= WHAT TO WORK ON =
Search the records for "header" and copy each line that holds it.

= DATASET RECORDS =

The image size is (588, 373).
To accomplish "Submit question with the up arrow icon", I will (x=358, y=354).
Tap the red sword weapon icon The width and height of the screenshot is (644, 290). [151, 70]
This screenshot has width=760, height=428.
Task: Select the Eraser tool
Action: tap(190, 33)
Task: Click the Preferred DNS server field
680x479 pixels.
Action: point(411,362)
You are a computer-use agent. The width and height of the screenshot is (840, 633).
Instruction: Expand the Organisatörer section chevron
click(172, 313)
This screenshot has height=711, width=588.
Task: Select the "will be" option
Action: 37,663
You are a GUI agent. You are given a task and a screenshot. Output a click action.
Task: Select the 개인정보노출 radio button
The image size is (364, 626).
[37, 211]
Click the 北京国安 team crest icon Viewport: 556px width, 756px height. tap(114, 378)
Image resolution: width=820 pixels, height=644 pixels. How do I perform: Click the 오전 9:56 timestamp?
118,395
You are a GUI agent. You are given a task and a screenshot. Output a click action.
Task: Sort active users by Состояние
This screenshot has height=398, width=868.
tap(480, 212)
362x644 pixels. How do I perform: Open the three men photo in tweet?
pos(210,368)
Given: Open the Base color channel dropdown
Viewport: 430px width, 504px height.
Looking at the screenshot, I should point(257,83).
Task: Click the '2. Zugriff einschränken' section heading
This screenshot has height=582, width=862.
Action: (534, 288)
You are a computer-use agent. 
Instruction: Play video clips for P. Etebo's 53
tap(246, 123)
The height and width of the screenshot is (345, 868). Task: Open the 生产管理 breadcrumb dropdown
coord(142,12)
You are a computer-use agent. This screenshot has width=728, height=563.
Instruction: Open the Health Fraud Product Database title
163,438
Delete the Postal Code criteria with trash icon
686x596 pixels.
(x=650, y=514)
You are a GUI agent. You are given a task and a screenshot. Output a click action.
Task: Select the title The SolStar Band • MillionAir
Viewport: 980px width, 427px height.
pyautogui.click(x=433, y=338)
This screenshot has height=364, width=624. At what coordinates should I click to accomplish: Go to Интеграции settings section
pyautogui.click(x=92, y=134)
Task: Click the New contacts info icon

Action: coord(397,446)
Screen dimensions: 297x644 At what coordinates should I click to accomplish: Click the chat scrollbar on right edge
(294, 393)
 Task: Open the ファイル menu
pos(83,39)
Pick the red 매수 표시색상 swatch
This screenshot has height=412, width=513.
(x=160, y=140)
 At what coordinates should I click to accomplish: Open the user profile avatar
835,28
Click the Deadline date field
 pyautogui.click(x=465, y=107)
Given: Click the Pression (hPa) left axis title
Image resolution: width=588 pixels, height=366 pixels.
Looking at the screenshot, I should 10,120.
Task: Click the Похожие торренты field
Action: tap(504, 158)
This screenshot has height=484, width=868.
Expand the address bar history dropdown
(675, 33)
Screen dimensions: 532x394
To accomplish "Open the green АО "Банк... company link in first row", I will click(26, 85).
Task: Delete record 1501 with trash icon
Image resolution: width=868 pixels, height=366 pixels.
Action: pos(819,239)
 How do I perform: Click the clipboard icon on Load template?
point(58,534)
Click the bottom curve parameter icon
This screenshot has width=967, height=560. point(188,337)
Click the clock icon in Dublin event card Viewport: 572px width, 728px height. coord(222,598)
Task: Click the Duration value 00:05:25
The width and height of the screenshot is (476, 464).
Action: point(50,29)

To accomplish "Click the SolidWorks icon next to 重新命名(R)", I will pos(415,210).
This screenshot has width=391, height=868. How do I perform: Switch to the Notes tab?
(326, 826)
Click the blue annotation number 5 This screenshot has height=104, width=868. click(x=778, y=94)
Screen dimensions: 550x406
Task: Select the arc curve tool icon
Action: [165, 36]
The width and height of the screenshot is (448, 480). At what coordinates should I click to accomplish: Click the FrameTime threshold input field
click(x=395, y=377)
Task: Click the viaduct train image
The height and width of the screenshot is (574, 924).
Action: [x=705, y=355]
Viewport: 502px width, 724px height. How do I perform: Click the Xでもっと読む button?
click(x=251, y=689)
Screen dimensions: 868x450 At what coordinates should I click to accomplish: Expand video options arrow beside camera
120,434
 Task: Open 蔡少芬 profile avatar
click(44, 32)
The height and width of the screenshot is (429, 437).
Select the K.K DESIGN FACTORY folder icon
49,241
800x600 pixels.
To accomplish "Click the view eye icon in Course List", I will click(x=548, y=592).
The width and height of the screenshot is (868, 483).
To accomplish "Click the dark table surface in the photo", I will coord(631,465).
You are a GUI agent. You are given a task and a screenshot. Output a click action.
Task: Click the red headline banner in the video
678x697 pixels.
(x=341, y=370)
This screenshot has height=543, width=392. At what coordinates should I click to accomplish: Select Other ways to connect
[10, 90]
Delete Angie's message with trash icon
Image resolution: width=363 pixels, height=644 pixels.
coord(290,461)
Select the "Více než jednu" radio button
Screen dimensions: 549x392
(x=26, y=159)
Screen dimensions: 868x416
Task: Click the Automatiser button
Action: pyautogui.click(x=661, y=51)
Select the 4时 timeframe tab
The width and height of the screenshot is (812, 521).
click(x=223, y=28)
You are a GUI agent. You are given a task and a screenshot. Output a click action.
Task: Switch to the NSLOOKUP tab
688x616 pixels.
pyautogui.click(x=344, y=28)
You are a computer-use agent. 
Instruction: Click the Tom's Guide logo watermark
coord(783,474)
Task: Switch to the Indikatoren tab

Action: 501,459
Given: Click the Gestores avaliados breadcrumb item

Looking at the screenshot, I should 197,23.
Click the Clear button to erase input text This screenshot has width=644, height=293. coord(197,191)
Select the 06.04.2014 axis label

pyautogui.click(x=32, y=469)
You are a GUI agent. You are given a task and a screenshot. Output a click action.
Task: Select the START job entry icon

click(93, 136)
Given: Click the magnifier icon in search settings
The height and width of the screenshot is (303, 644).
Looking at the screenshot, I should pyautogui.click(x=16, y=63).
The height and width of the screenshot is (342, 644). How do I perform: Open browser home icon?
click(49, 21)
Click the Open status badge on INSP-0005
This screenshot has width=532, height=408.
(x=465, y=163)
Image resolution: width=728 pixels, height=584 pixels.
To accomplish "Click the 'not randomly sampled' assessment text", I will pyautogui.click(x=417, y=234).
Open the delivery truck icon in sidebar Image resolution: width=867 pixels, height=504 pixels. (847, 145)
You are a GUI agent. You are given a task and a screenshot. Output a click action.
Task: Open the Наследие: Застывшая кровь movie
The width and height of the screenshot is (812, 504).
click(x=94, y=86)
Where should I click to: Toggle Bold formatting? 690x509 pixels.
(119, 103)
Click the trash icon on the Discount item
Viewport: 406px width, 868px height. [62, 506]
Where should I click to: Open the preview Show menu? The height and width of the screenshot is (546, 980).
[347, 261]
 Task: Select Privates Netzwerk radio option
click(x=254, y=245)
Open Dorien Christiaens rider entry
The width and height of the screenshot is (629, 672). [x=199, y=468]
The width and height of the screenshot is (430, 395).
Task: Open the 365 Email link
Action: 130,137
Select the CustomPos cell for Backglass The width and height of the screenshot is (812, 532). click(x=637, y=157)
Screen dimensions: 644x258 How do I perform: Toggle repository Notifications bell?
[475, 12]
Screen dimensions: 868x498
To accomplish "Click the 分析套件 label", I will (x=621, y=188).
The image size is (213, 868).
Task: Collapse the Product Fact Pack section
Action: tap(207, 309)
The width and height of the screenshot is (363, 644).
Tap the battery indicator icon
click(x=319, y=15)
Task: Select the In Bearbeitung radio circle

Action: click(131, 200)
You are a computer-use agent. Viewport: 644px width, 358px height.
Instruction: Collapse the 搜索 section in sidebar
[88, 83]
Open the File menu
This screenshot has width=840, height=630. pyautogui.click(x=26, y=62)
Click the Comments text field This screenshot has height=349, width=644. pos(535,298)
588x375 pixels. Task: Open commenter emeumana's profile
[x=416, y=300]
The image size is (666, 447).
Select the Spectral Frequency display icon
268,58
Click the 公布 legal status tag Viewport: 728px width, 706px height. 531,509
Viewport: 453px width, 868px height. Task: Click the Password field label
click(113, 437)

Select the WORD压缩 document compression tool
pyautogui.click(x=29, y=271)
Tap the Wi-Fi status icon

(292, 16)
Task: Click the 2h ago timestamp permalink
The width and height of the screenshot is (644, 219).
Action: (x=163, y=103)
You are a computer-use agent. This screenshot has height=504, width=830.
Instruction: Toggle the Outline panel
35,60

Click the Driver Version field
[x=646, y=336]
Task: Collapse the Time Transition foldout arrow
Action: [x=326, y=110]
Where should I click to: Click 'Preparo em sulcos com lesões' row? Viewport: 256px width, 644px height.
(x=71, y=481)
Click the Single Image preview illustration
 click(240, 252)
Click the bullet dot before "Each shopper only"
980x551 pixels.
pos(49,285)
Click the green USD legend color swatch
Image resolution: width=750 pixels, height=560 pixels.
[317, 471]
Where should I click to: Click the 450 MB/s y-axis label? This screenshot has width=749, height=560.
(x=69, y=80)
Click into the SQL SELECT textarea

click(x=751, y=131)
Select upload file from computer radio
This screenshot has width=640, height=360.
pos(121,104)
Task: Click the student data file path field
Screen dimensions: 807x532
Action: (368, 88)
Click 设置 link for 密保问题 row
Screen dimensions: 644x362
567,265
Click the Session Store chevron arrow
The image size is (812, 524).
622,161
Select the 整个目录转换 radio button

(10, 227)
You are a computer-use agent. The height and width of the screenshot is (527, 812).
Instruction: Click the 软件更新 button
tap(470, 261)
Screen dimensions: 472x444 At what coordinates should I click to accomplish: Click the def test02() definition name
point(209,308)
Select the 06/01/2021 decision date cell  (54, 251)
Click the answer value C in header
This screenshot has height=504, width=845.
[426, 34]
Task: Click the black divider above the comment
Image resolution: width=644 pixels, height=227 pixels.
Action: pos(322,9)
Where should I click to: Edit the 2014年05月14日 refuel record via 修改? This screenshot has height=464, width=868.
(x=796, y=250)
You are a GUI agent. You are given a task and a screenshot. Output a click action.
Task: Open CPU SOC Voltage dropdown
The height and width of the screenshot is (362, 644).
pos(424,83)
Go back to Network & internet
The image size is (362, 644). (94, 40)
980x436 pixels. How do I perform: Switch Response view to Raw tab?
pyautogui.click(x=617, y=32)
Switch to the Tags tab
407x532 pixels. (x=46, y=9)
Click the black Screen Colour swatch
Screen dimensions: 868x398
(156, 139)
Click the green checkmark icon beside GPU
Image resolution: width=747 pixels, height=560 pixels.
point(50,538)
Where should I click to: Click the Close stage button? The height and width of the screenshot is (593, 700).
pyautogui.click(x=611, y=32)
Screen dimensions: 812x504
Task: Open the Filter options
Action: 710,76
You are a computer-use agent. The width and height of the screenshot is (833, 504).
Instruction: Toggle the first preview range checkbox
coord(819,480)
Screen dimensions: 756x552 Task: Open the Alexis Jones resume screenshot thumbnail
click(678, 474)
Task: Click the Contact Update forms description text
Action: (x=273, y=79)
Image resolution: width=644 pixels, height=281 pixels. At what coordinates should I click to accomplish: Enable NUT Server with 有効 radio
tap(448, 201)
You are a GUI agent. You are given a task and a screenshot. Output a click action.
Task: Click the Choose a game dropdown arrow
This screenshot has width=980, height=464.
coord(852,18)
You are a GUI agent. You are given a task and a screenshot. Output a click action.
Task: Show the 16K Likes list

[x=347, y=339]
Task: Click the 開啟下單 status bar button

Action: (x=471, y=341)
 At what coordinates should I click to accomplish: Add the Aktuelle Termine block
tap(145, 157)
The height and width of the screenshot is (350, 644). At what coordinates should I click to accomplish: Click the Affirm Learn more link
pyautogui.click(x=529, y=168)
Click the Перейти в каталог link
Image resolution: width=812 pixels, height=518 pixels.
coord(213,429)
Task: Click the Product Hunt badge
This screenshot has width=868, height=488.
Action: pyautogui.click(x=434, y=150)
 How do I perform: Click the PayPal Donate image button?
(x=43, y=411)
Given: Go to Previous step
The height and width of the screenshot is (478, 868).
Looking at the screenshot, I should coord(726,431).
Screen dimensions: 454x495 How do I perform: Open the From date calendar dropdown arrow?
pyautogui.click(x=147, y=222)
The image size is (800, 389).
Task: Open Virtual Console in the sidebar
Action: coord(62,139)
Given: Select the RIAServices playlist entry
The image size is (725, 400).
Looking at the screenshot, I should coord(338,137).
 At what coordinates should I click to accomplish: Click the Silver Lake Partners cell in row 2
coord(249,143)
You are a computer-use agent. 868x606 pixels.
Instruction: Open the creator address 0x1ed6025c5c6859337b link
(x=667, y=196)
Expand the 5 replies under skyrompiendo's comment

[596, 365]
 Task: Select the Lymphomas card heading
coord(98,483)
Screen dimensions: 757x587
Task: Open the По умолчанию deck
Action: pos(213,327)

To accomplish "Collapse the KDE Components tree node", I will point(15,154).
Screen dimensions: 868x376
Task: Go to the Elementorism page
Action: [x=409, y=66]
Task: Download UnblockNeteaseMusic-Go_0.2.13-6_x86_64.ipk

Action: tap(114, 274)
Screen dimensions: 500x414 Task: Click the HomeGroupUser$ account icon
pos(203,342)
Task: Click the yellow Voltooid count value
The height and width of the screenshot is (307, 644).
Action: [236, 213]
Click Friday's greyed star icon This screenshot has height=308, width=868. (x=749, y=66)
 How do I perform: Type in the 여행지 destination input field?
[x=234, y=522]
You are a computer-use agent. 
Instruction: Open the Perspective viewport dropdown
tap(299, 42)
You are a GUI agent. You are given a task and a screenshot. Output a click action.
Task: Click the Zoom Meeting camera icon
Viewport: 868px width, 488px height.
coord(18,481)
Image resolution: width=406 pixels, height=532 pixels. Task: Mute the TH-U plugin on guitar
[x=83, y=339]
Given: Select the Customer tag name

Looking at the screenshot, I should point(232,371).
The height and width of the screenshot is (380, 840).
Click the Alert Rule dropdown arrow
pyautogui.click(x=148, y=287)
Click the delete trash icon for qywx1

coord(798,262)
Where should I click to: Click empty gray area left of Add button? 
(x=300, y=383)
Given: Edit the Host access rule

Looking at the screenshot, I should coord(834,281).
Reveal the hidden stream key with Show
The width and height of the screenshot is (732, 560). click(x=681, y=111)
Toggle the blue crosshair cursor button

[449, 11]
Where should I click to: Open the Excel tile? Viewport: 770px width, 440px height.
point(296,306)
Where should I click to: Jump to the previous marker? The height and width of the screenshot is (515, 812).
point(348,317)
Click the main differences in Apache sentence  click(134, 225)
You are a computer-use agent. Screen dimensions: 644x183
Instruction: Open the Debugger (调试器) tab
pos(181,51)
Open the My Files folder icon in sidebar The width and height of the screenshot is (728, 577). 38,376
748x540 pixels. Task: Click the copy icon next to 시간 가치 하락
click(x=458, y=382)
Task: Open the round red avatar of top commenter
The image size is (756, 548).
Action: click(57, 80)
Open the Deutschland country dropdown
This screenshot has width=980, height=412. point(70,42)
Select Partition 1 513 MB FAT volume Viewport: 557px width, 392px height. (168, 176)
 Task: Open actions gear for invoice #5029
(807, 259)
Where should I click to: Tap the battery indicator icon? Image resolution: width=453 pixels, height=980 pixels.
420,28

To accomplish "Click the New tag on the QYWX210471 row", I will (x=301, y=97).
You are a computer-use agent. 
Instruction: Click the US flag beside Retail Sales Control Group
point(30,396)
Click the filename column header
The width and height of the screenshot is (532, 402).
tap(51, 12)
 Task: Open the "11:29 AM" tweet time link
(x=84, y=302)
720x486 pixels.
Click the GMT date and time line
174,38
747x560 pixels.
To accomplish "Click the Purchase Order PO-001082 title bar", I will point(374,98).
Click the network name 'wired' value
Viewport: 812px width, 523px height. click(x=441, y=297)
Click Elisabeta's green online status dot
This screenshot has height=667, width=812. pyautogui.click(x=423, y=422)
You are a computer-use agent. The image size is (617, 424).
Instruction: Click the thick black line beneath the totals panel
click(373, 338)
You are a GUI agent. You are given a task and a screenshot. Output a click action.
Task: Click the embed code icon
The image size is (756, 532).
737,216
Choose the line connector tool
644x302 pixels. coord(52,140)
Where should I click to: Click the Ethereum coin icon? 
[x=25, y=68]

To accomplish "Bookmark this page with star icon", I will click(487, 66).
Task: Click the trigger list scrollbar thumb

= ANSWER FOR THIS EXERCISE =
Click the answer value C in header
Click the filename column header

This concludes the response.